**Data for analysis**

====

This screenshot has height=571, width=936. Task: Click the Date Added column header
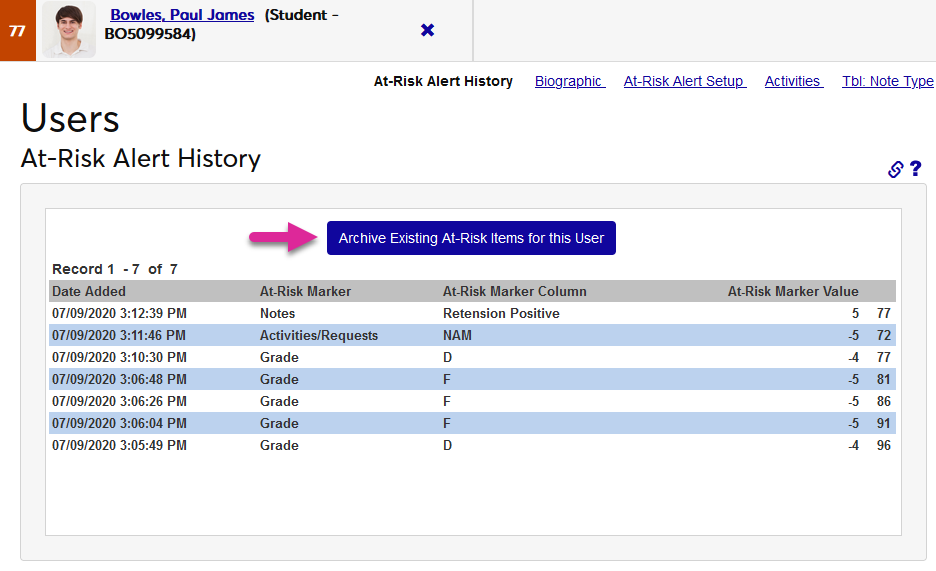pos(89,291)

====

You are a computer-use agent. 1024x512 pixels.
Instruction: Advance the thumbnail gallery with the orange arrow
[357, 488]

====

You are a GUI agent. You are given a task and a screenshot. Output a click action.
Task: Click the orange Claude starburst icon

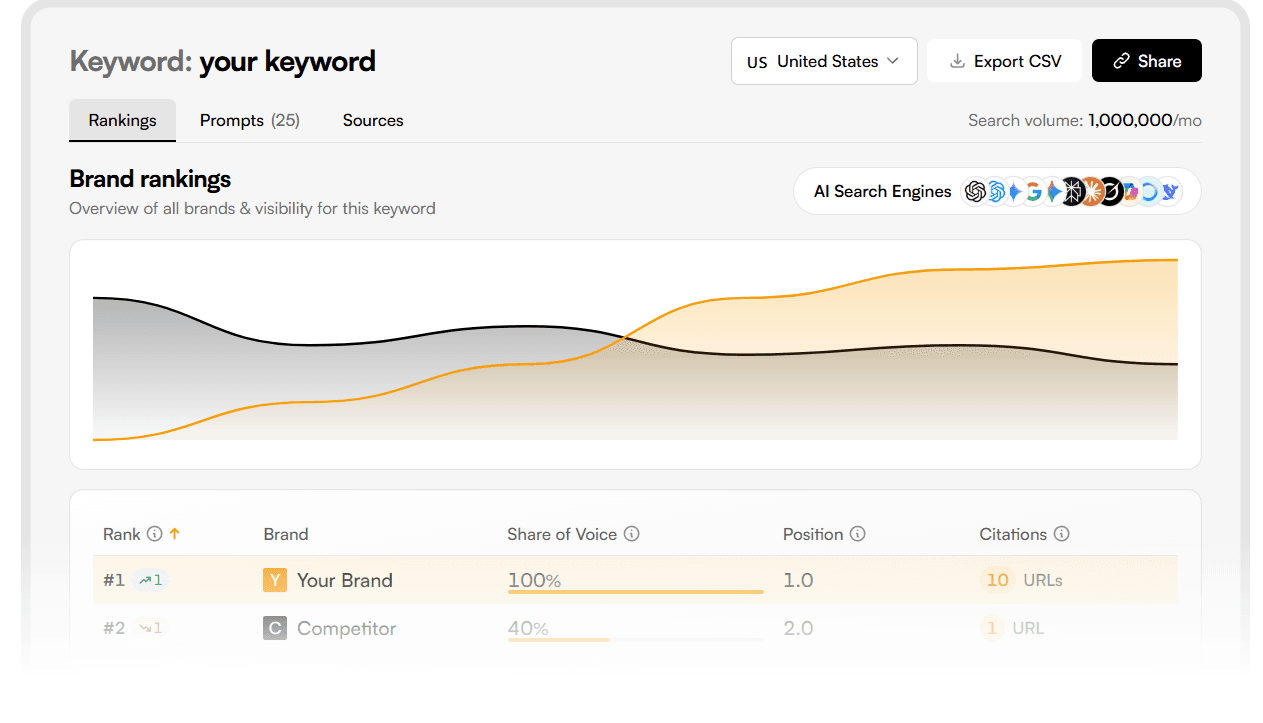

====

Above are the entries. Output exactly the lines beginning with the line that has "You are a GUI" and ending with the line that has "Task: Click the orange Claude starburst icon".

**Output below**
You are a GUI agent. You are given a task and a screenshot. Output a click action.
Task: Click the orange Claude starburst icon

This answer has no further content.